* [Exercise material]
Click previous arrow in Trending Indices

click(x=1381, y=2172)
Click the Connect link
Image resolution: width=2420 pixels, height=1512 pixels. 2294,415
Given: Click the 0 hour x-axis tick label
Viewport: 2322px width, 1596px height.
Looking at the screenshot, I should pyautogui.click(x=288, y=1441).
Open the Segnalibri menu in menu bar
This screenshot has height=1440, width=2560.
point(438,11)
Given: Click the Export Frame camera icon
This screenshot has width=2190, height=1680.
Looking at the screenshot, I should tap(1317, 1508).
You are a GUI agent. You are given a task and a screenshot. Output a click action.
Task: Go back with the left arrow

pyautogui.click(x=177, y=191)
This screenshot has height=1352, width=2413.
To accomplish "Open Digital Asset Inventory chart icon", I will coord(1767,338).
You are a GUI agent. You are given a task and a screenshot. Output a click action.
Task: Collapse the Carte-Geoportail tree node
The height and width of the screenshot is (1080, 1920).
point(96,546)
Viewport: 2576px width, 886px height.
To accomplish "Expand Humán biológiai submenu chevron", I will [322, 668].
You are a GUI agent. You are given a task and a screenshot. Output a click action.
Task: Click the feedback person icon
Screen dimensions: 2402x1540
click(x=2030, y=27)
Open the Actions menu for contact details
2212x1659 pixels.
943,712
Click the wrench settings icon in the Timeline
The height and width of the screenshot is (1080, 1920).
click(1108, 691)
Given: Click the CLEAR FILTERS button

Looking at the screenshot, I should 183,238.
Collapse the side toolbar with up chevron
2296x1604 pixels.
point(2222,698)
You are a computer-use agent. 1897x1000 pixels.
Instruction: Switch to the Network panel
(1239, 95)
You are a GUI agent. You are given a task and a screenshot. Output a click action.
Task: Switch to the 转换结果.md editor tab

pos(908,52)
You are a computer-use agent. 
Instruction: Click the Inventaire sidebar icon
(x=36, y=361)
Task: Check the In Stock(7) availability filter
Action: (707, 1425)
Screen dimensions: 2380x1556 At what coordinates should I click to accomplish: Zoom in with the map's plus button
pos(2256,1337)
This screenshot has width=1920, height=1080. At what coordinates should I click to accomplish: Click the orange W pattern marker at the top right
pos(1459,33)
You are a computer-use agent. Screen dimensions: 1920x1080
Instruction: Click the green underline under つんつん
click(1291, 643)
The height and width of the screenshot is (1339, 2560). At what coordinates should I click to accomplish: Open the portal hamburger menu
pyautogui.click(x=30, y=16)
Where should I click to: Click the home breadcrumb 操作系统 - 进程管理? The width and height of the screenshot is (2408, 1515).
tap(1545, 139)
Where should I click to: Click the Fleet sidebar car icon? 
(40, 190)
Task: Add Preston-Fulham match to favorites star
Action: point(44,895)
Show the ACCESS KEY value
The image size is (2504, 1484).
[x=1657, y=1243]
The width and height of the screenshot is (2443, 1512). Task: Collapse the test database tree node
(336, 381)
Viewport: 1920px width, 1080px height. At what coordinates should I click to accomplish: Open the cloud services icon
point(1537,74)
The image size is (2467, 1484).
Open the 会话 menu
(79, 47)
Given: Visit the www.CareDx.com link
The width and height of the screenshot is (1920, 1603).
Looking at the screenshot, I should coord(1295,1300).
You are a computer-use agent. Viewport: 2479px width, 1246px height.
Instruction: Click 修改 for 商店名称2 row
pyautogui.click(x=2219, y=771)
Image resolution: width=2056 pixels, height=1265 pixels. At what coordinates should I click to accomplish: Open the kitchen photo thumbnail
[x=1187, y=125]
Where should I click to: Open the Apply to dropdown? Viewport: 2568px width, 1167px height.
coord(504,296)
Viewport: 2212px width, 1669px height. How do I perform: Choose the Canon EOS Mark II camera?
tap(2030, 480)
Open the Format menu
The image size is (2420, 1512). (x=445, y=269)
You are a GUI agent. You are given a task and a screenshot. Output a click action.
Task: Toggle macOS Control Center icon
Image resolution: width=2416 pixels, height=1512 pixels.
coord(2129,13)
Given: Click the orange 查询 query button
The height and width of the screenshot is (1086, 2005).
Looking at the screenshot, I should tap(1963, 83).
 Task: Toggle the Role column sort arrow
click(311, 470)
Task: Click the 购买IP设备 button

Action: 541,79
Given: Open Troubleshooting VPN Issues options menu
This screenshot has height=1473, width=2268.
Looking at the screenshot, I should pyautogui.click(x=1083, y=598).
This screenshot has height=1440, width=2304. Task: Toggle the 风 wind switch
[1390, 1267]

* [Instructions for the task]
How many lines in these entries contain the string "will"? State the number and nothing more.

* [Response to the exercise]
2